Group B replaced the former Group 3 and Group 4 categories from 1982, requiring a minimum production run of only 200 cars. The regulations permitted considerable latitude in layout and engine capacity, and were structured in classes; the Visa Trophée competed in the lower 1.3-litre B classes rather than the glamorous mid-engined elite that later defined the category's public image.
Citroën's involvement was commercially motivated. The company wanted a more youthful image at minimum cost, and motorsport was its chosen medium. The Visa was the right starting point: the only Citroën of the period to use conventional coil springs and telescopic dampers, its Douvrin-built 1219 cc slant-four engine was shared with the Peugeot 104 and Renault 14. The cars were built by coachbuilder Heuliez and prepared by Citroën Compétitions, with Total, Michelin, Valeo, and Marchal providing sponsorship support.

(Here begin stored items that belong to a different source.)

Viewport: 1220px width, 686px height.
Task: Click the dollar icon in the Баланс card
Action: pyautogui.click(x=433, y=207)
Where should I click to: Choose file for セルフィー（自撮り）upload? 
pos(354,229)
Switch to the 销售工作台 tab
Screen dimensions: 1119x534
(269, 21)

Weight reduction was central to the Trophée's build. The bonnet, doors, and tailgate were replaced with single-skin glassfibre panels, much of the glazing was replaced with Plexiglas, and all unnecessary cabin fixtures were removed. The result was a kerbweight of approximately 695 kg. The 1219 cc engine received twin Weber 40 DCOE carburettors and other modifications to produce an alleged 103 bhp; competition cars were sometimes bored out to 1299 cc, with higher-specification examples claiming output around 130 bhp. The suspension retained more compliance than might be expected — a consequence of the Citroën platform — but allowed a degree of front-end roll without lifting the inside front wheel, giving the car an unusual but exploitable handling balance.
Drivers who competed in the Trophée in period reportedly changed up at as high as 8000 rpm.

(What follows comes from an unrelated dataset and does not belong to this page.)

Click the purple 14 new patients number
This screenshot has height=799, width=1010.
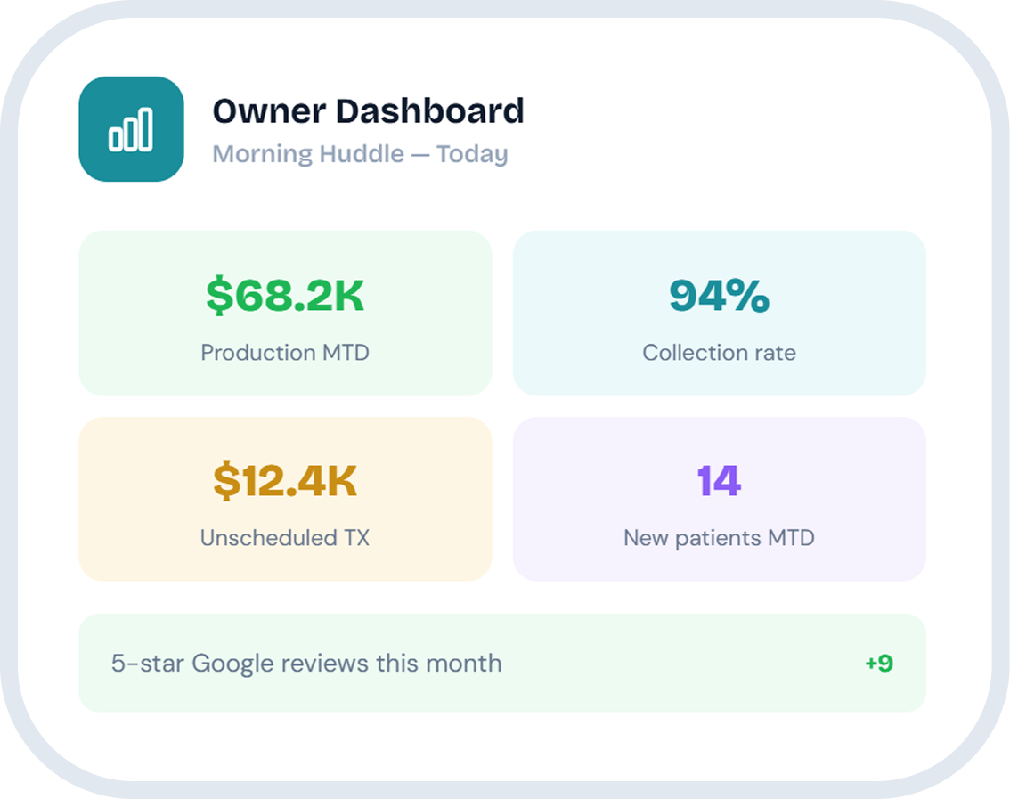click(719, 481)
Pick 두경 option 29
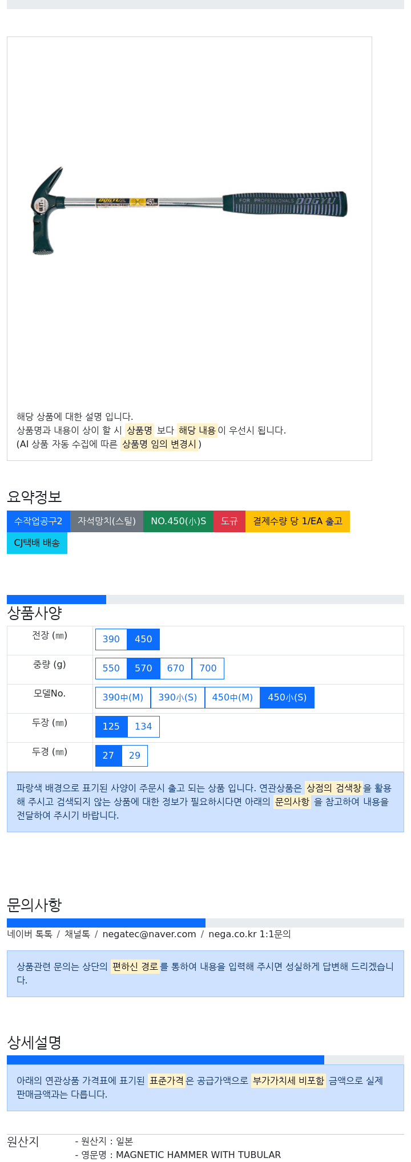The image size is (411, 1162). (x=135, y=756)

The 1982 Trophée International Visa was the dedicated one-make series for the car, and it was deliberately ambitious in scope. The pan-European calendar ran to 101 events, encompassing rounds of the French national rally series alongside Scottish, Manx, and RAC classics, hillclimbs — 33 in France alone — and circuit races. Entry cost approximately £5,200, and a prize fund of around £130,000 was offered.
A notable result from that first season came at the Algarve Rally in Portugal. Driver Luís Alegria, running Gauloises livery, finished third overall behind only a pair of Ford Escort RS 1800s — a strong result for a production-based 1.2-litre front-wheel-drive car on an international rally.

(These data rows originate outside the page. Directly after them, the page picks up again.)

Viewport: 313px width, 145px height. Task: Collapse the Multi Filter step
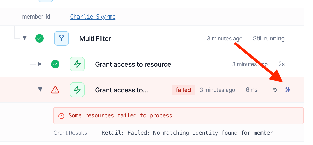(25, 38)
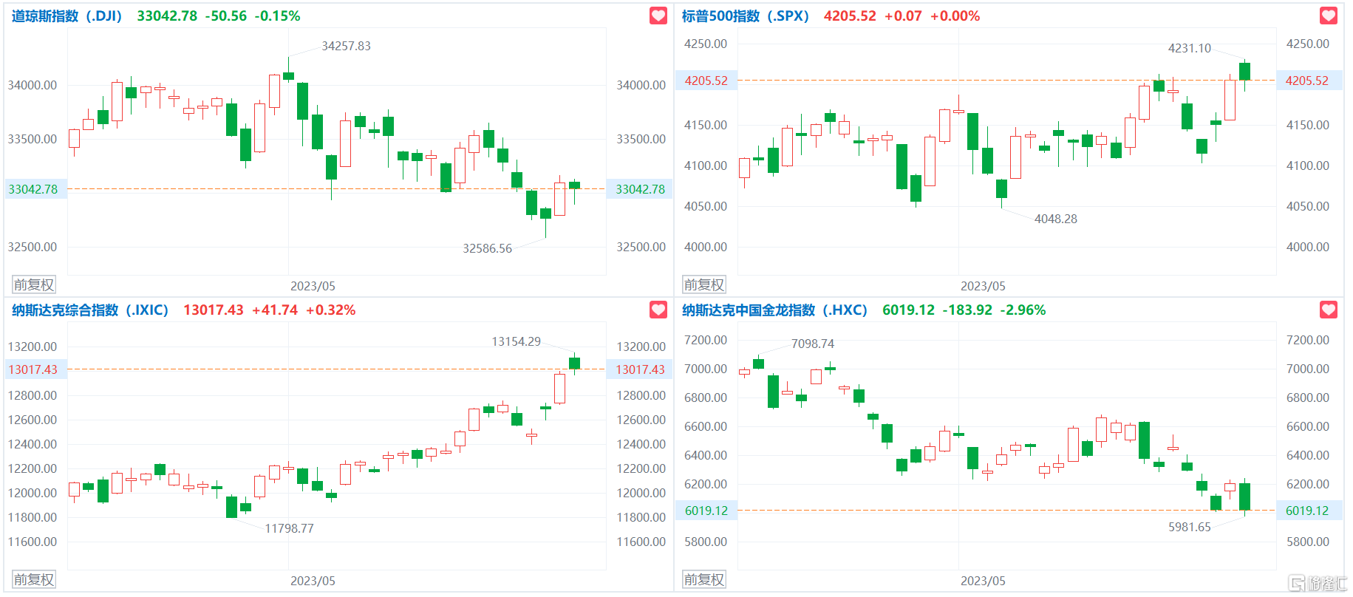Click the 格隆汇 watermark logo
Image resolution: width=1353 pixels, height=597 pixels.
tap(1318, 583)
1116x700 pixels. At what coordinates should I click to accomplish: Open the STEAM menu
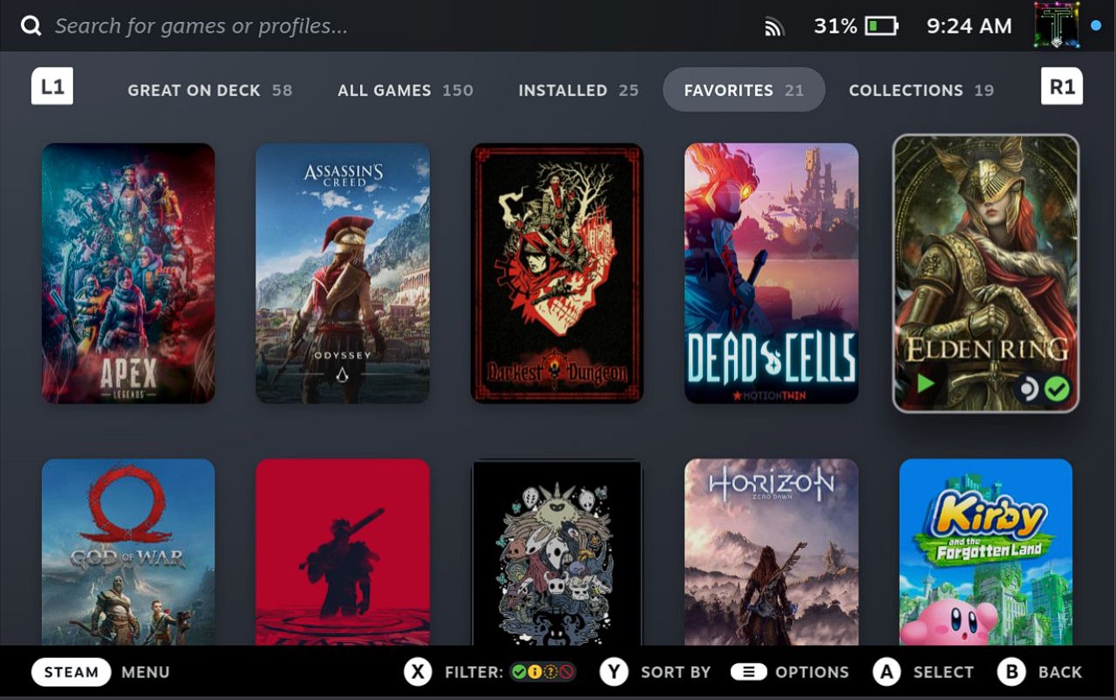coord(71,672)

In the United Kingdom, John Weatherley in a Chris Sclater Automotive-fielded, Citroën UK-backed car won the 1300 cc class of the Pace Petroleum/Autosport National Rally Championship and was runner-up in the Group B category of the Rothmans Open Rally Championship.
For 1983 Citroën introduced the Visa Chrono, featuring a 1360 cc engine with a larger-valve head and twin Solex 35 carburettors. More than 2000 road cars were sold in France with around 1600 further examples going to the rest of Europe. Twenty full-specification evolutionary rally cars were built by Citroën Compétitions for the B9 class; the works squad retained twelve, with the remainder offered to leading privateer Trophée runners from 1982. Weatherley continued in 1983 with a works-backed Chrono.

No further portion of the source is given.